**Texto proporcionado**.
((
“Si miras demasiado tiempo al abismo, acabarás siendo atraído por él”, decía Nietzsche. Los monitores de esquí enseñan a no mirar nunca a los obstáculos porque está demostrado que el cuerpo tiende a girarse en la dirección que indica la mirada del esquiador.

Cuando conducimos un coche lo hacemos para llegar, desde donde estamos, a otro lugar. Sabemos a dónde queremos ir, nos sentamos en el asiento, arrancamos la máquina, hablamos con alguien que tenemos sentado al lado de cualquier película, ponemos la radio, canturreamos incluso, pensamos en el devenir de la existencia o en qué nos apetece cenar y, de repente, hemos llegado a nuestro destino. Durante todo el trayecto, mientras nuestra mente estaba absorta en todas esas actividades, nuestras manos han cambiado de marcha ochenta veces, han dirigido el volante, han puesto intermitentes… y nuestros ojos han ido buscando el camino correcto en cada momento y hasta han mirado por los espejos para controlar todo lo que había alrededor de nosotros.

Los psicólogos se encuentran con muchísimos casos de amaxofobia (pánico a conducir). Muchos sostienen que los pacientes proyectan en el coche los miedos que tienen a dirigir sus propias vidas.

No cabe duda de que, cuando alguien es capaz de conducirse bien, aumenta las posibilidades de alcanzar sus objetivos. Para empezar, quien se sube en el coche cuenta con la ventaja de saber a dónde quiere ir, lo cual es un bien escaso.

Estoy de acuerdo con Nietzsche en este caso, pero también creo que si miras demasiado tiempo a una luz, acabarás siendo atraído por ella. Actualmente, a mi alrededor rondan algunas personas que, en un momento dado, tuvieron más que claro qué querían hacer profesionalmente. Me refiero a personas que eligieron destinos muy complicados: “quiero ser escritor, aunque no lo consiga hasta los 80 años”, “dejo la carrera de medicina porque quiero ser diseñadora de moda”. Ambos dijeron estas frases hace unos cinco años. Hoy, y en este país, ambos viven de su vocación.

Hace tiempo vi una entrevista en la que Penélope Cruz contaba cómo se imaginaba de pequeña trabajando con Almodóvar cuando veía sus películas; decía que, de alguna manera, todo lo que había ido consiguiendo lo había soñado previamente (recordemos su famoso discurso en la gala de los Oscar: “I grew up in a place called Alcobendas, wherethiswasnot a veryrealisticdream…”). Penélope, en esencia, no representaba el ideal de belleza (condición de “relativa” importancia actualmente delante de una cámara), ni presentaba unas dotes interpretativas escandalosas, ni tenía un papá influyente. Considero que esa mujer se diferencia desde adolescente por su talento a la hora de conducirse. Esa mujer lleva muchos años de práctica, se subía al coche sin pensarlo, sabía a dónde quería ir desde bien pequeña; esa mujer tiene poco que envidiar a Fernando Alonso.
))
**Extractos del listado**.
((
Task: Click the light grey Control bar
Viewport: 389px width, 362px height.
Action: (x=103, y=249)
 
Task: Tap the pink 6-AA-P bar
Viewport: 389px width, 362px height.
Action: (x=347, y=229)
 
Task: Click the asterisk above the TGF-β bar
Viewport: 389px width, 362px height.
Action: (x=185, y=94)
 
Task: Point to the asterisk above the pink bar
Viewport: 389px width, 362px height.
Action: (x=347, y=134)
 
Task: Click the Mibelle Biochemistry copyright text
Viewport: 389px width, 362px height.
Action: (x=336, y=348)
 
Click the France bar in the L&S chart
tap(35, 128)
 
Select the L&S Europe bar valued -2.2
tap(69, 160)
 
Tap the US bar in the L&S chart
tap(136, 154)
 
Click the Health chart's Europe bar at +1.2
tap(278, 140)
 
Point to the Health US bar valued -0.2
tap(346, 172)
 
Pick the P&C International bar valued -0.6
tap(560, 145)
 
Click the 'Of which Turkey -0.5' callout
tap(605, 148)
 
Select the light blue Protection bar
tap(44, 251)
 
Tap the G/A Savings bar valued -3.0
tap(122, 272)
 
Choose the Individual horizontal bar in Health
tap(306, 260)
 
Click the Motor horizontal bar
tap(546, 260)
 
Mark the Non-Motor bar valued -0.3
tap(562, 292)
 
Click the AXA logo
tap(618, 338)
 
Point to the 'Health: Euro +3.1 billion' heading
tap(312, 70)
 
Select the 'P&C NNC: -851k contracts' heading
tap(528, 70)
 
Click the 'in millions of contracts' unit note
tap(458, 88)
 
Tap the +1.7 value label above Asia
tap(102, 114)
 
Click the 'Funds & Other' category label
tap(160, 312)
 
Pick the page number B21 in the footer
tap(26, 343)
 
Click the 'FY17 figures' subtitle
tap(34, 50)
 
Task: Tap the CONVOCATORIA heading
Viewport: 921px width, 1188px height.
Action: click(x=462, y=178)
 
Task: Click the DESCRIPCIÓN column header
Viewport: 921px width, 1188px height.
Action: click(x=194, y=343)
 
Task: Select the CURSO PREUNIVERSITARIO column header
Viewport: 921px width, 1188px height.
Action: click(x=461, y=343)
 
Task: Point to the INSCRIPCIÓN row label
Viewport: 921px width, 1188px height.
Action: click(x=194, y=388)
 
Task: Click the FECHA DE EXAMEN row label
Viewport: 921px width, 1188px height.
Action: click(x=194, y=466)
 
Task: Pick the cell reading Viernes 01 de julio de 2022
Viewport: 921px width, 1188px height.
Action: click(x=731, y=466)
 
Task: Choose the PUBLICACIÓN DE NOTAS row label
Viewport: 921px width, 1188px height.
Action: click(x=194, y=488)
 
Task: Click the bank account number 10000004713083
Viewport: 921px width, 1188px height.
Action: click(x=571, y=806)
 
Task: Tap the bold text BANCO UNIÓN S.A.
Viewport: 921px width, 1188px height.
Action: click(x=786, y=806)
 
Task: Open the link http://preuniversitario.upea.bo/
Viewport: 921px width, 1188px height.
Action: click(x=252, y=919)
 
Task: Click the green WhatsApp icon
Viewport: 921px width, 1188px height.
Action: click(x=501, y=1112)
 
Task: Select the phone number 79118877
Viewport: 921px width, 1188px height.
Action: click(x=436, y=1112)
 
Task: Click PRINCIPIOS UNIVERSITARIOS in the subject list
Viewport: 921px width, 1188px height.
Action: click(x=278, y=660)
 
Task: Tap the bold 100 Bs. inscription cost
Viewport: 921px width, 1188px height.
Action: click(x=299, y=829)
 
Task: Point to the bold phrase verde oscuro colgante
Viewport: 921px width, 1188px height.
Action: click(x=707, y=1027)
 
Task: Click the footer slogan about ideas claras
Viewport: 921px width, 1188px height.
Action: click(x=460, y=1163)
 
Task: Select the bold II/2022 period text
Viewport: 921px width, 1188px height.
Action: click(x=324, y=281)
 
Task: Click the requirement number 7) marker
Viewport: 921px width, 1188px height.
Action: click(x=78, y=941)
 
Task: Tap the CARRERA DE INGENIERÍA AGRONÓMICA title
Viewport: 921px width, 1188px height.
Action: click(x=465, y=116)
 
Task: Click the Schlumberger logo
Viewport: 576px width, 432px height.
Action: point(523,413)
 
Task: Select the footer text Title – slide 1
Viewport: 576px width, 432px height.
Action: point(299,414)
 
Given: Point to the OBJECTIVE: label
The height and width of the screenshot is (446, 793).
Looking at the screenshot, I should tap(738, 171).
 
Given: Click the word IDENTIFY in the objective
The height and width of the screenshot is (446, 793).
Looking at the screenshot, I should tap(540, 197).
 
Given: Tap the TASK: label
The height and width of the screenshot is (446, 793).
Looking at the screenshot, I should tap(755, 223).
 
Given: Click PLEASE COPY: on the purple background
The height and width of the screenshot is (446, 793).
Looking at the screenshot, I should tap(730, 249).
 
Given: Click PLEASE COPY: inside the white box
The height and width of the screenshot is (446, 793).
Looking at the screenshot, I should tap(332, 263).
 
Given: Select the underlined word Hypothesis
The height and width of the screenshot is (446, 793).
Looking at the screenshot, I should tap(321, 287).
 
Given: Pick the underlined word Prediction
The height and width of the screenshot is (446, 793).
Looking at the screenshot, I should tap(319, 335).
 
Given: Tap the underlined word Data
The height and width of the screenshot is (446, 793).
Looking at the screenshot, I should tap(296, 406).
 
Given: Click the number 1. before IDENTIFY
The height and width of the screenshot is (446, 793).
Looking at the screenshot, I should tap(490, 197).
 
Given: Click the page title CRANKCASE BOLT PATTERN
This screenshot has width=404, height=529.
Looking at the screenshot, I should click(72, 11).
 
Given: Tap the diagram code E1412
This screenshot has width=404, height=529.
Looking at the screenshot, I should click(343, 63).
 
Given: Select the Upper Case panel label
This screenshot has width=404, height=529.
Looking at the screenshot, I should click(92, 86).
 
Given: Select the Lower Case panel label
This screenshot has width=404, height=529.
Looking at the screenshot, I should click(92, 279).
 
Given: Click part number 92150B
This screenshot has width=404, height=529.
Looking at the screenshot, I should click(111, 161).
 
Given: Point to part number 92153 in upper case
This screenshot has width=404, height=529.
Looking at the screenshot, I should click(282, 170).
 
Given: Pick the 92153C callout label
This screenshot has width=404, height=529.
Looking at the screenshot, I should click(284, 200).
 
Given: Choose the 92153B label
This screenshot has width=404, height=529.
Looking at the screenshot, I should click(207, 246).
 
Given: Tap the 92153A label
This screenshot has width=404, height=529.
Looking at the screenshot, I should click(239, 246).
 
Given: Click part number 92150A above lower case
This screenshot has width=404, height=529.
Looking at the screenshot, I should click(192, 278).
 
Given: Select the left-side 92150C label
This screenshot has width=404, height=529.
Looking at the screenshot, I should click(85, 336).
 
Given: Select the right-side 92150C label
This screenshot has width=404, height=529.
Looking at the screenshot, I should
))
**Lista de tareas**.
(A) Duplica del texto proporcionado todo lo comprendido desde "No cabe duda" hasta "de su vocación.", ambos incluidos.
(B) Según el texto proporcionado, ¿qué es la amaxofobia?
(C) Enumera todas las personas que el texto proporcionado menciona por su nombre.
El listado no guarda relación alguna con el texto proporcionado.

**Respuestas por tarea**.
(A)
No cabe duda de que, cuando alguien es capaz de conducirse bien, aumenta las posibilidades de alcanzar sus objetivos. Para empezar, quien se sube en el coche cuenta con la ventaja de saber a dónde quiere ir, lo cual es un bien escaso.

Estoy de acuerdo con Nietzsche en este caso, pero también creo que si miras demasiado tiempo a una luz, acabarás siendo atraído por ella. Actualmente, a mi alrededor rondan algunas personas que, en un momento dado, tuvieron más que claro qué querían hacer profesionalmente. Me refiero a personas que eligieron destinos muy complicados: “quiero ser escritor, aunque no lo consiga hasta los 80 años”, “dejo la carrera de medicina porque quiero ser diseñadora de moda”. Ambos dijeron estas frases hace unos cinco años. Hoy, y en este país, ambos viven de su vocación.

(B) El pánico a conducir.

(C)
Nietzsche
Penélope Cruz
Almodóvar
Fernando Alonso